_YOUR INSTRUCTIONS:_
Print the line that contains "At what coordinates", then every line after it until the entries end, exactly as they read; do not include pictures.

START EXERCISE INPUTS

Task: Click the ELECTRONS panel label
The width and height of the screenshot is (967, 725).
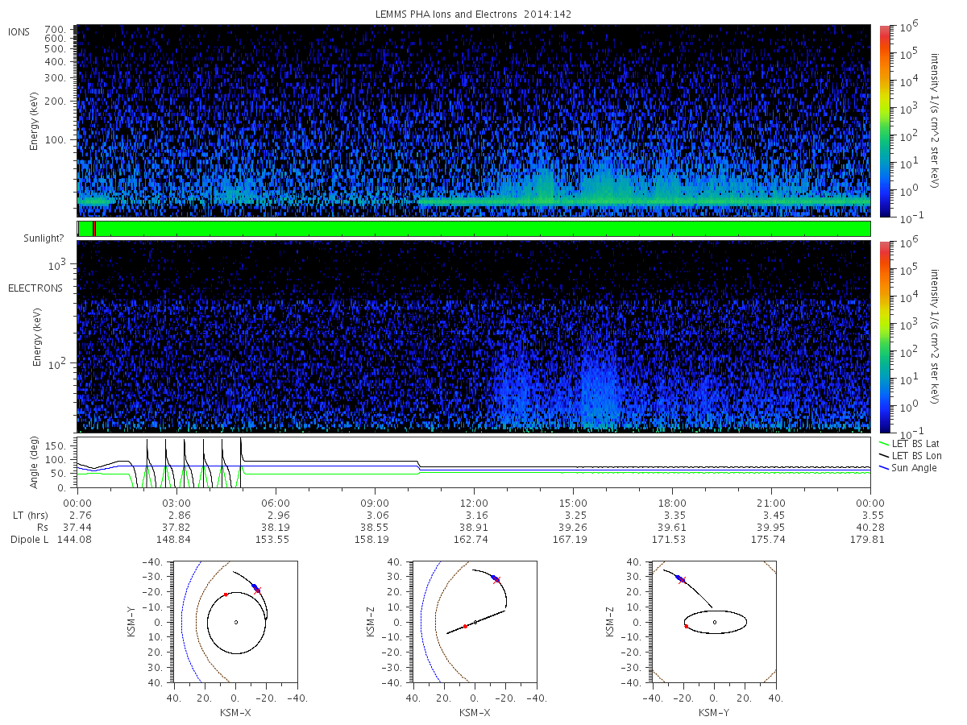Action: (35, 288)
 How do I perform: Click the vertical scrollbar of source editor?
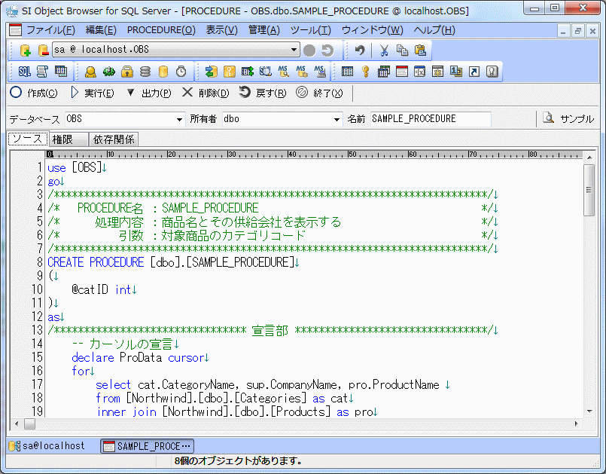tap(589, 286)

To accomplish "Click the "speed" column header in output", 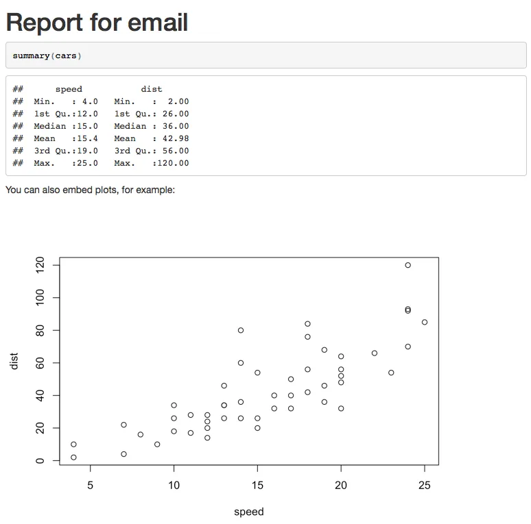I will tap(69, 89).
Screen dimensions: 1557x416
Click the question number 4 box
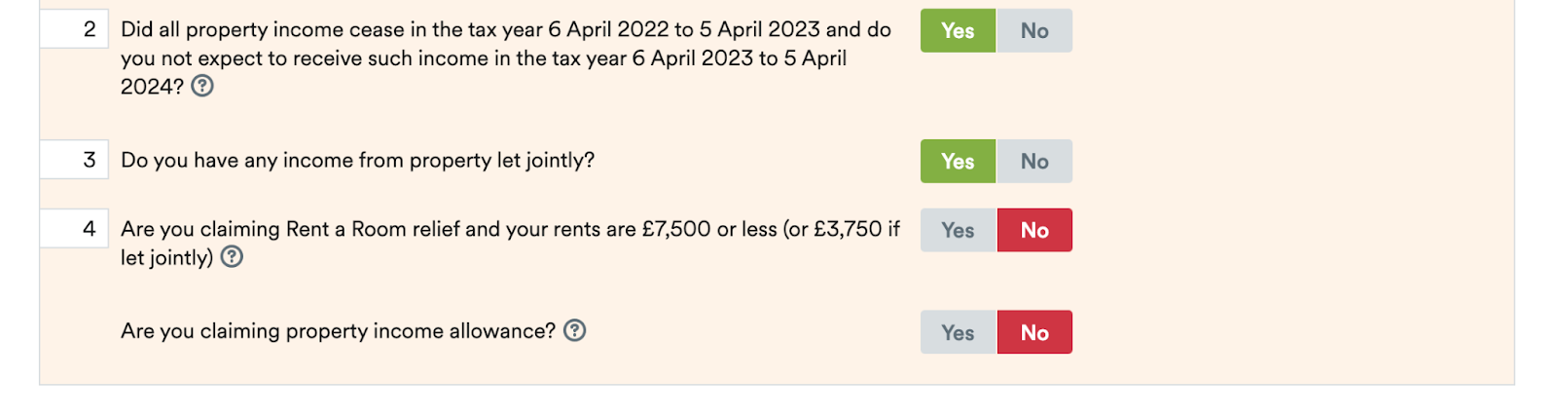pyautogui.click(x=74, y=229)
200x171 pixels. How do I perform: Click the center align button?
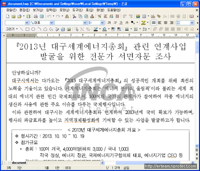166,23
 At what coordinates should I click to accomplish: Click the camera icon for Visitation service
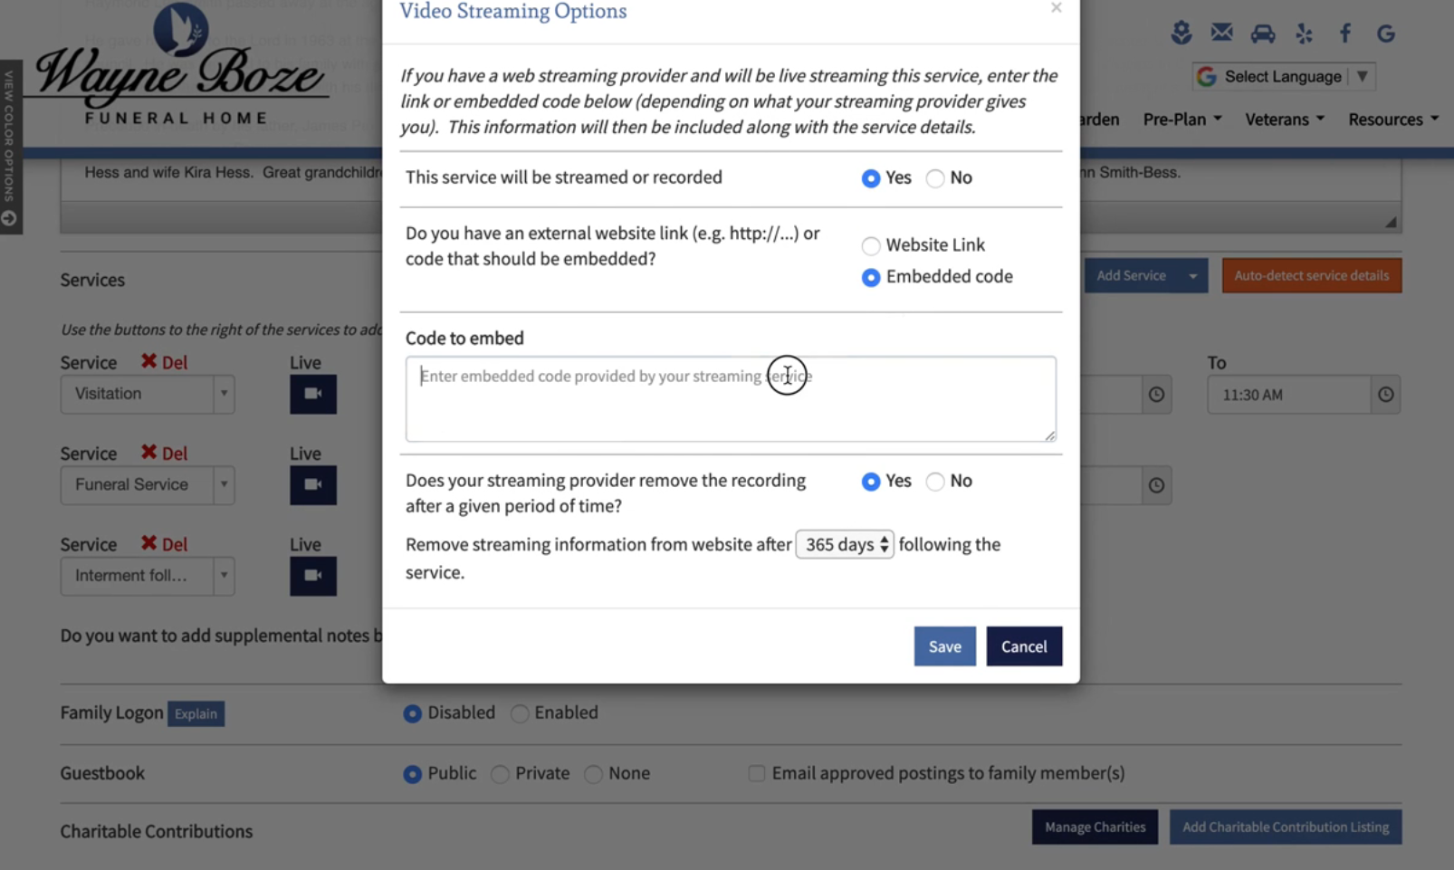(x=312, y=394)
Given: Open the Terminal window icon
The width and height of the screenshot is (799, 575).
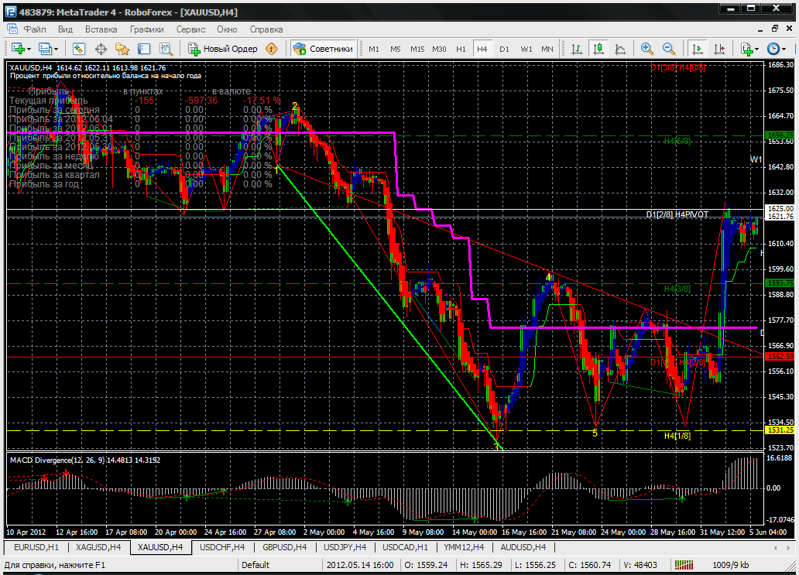Looking at the screenshot, I should point(142,49).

END EXERCISE INPUTS

_FINISHED TASK:_
 At what coordinates should I click to accomplish: Click the camera icon for Visitation service
(x=312, y=394)
Given: Open the Terminal window icon
The width and height of the screenshot is (799, 575).
Looking at the screenshot, I should point(142,49).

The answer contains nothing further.